Chapter 8 Model Building

The goal of a model is to provide a simple low-dimensional summary of a dataset. We’re going to use models to partition data into patterns and residuals. Strong patterns will hide subtler trends, so we’ll use models to help peel back layers of structure as we explore a dataset.

However, before we can start using models on interesting, real, datasets, you need to understand the basics of how models work. For that reason, we start using only simulated datasets. These datasets are very simple, and not at all interesting, but they will help you understand the essence of modelling before you apply the same techniques to real data.

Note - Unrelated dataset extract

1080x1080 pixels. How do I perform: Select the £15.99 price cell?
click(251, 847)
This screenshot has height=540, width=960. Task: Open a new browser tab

There are two elements we have to define for a model:

First, you define a family of models that express a precise, but generic, pattern that you want to capture. For example, the pattern might be a straight line, or a quadratic curve. You will express the model family as an equation like y = a_1 * x + a_2 or y = a_1 * x ^ a_2. Here, x and y are known variables from your data, and a_1 and a_2 are parameters that can vary to capture different patterns.
Next, you generate a fitted model by finding the model from the family that is the closest to your data. This takes the generic model family and makes it specific, like y = 3 * x + 7 or y = 9 * x ^ 2.

It’s important to understand that a fitted model is just the closest model from a family of models. That implies that you have the “best” model (according to some criteria); it doesn’t imply that you have a good model and it certainly doesn’t imply that the model is “true.” George Box puts this well in his famous aphorism:

All models are wrong, but some are useful.

The goal of a model is not to uncover truth, but to discover a simple approximation that is still useful.